このウェブサイトにおけるページは、書籍『おっさん社会が生きづらい』(小島 慶子 著、PHP研究所 刊)を読んで良かったこと、共感したこと、気づいたこと、こんな視点もあるといった点などを取り上げ紹介しています。


・「おっさん的な感性」ーーー独善的で想像力に欠け、ハラスメントや差別に無自覚である性質ーーーが自分の中に深く刻まれていることに気づく。


・“おっさん“とは、独善的で想像力に欠け、コミュニケーションが一方的で、ハラスメントや差別に加担していることに無自覚な人物を指すネガティブな呼称だ。


・第一章

“おっさん的“コミュニケーションの手放しかた

清田 隆之(きよた たかゆき)


・たとえば、清田さんの著書『よかれと思ってやってやったのにーーー男たちの「失敗学」入門』(晶文社)の目次には、こんな言葉が並ぶ。(中略)

◯話し合いができない男たち

●意見を伝えても、夫は黙ったり謝ったりするばかりで、自分の考えを述べてこない

●意見交換したいだけなのに、言い訳したり、茶化したり、論破までしてくる上司(中略)

◯男同士になるとキャラが変わる男たち

●一対一では優しい彼氏なのに、男友達がいる場だとなぜかオラつき始める

●職場の男達は集団だと女性蔑視的な発言が増える。一人のときはいい人なのに


・「俺(私)はおっさんじゃない!」と思うマインド自体が、“おっさん“なんじゃないかなと思ったんです。

もう少し噛み砕くと、目の前の相手や事実から目を背けたり、聞く耳を持たなかったりして、自分勝手なロジックで世界を作り上げる人というか……。

清田 隆之(きよた たかゆき)談


・“おっさん“とはやはり、状態なのですね。おっさん族という特定の種族がいるわけではなく、ある心性のことを指すので、いつ誰がおっさん化するかはわからない。

必要なのは、その要素を己の中に見つけて取り除く作業をこまめにするということなのでしょうね。


・自分自身から目を背けている人=おっさん(中略)

たとえば、鼻毛が出ていることを指摘されると「あえて出している」などと屁理屈を言ってみたり、ゴミのポイ捨てを注意されたときも、「道にゴミがあるから清掃員という仕事が発生しているんだ」などと言って自分の非を認めない

清田 隆之(きよた たかゆき)談


・自分を正当化するその場しのぎのロジックを繰り出す。

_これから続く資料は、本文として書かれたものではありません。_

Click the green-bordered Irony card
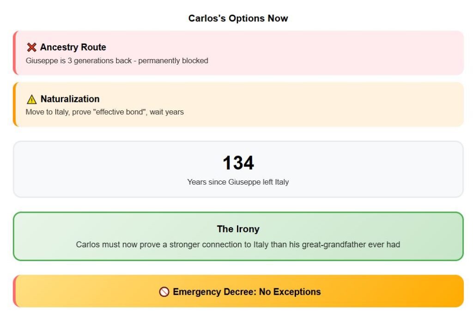Viewport: 473px width, 311px height. click(x=238, y=236)
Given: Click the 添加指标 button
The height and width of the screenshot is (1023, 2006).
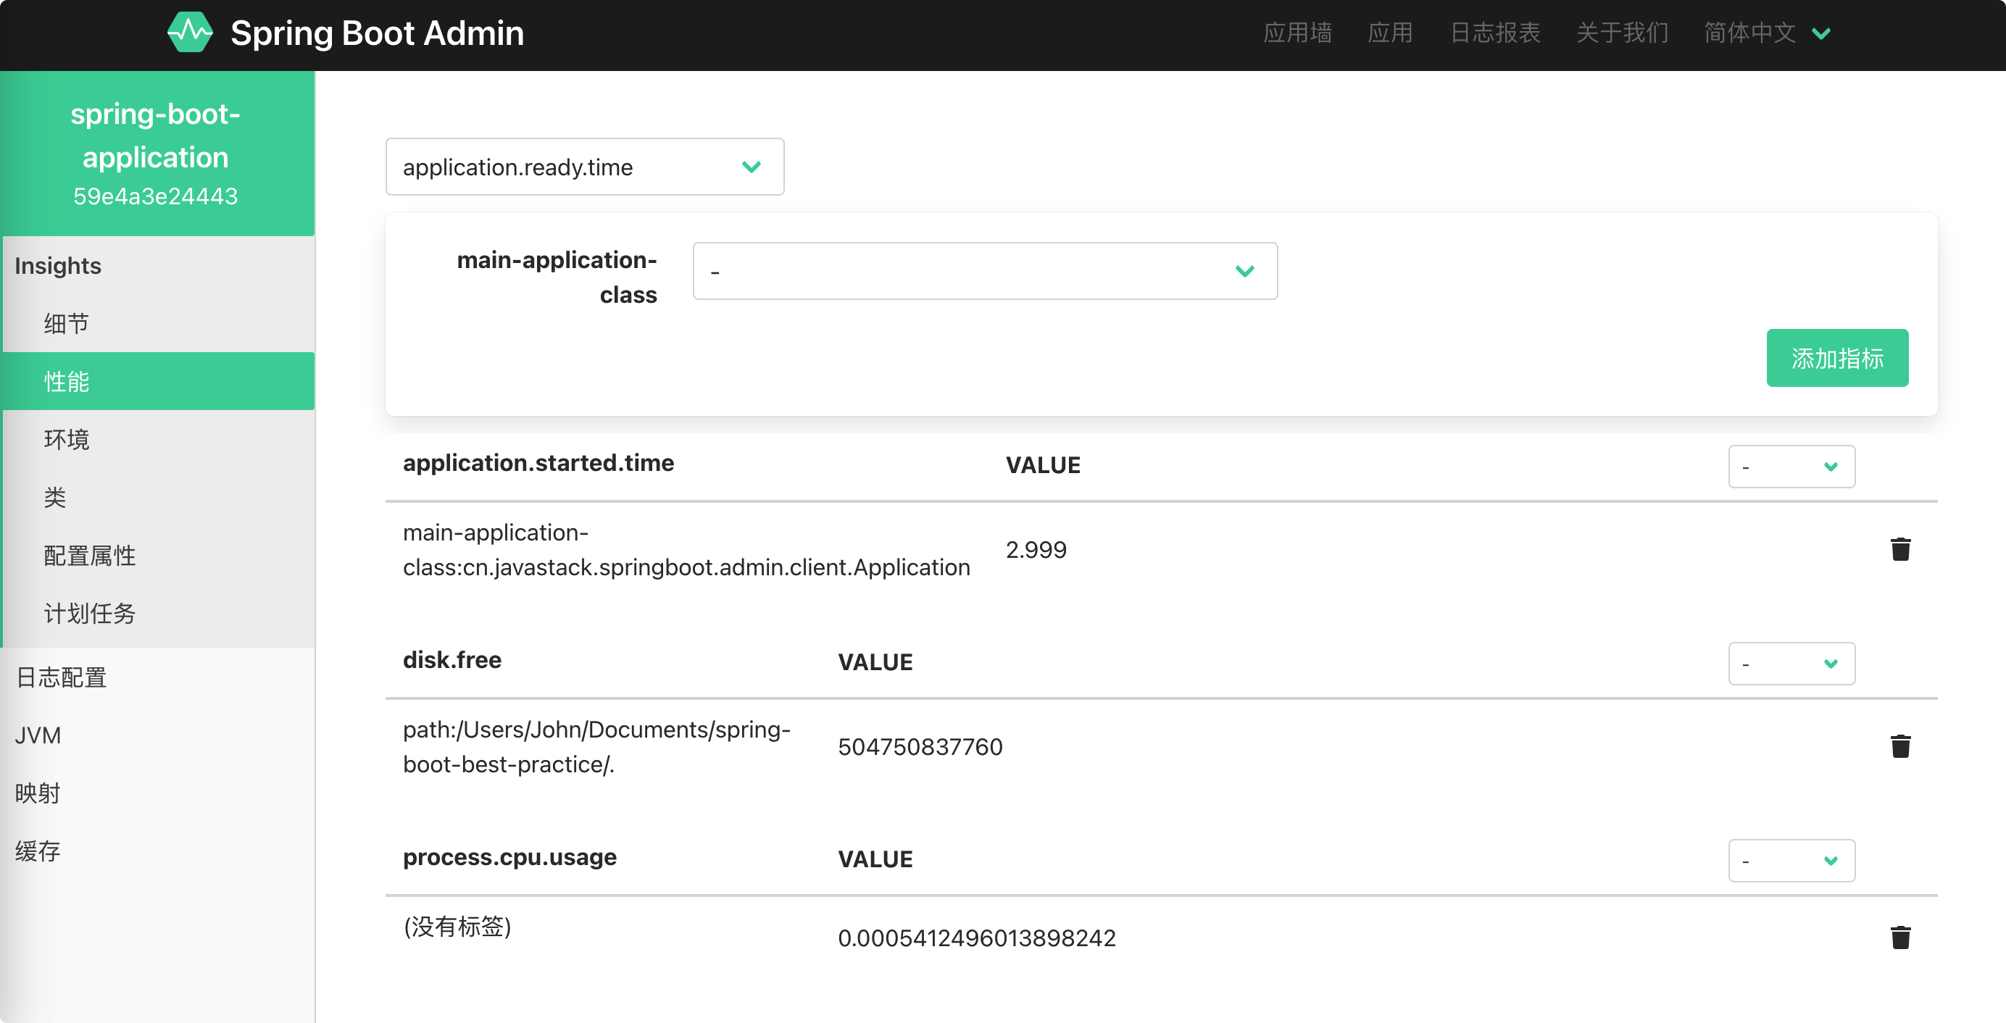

“男子性みたいなものにも、自分自身にも思い当たる節があっただけに嫌悪感が募っていった。

清田 隆之(きよた たかゆき)談


・ある種の男性たちには、「女の愚痴や悩みを聞くなんて面倒くさい行為、見返りがないとやらないだろう」という思考回路が根深く存在している。男がそんなことを無償でやるはずがない、絶対にモテやセックスがモチベーションになっているはずだ、という発想なんだと思います。

清田 隆之(きよた たかゆき)談


・階段を上ると息が切れるようになったとかって話になると、男性の多くは「最近マジで運動不足だわ」って言うんです。(中略)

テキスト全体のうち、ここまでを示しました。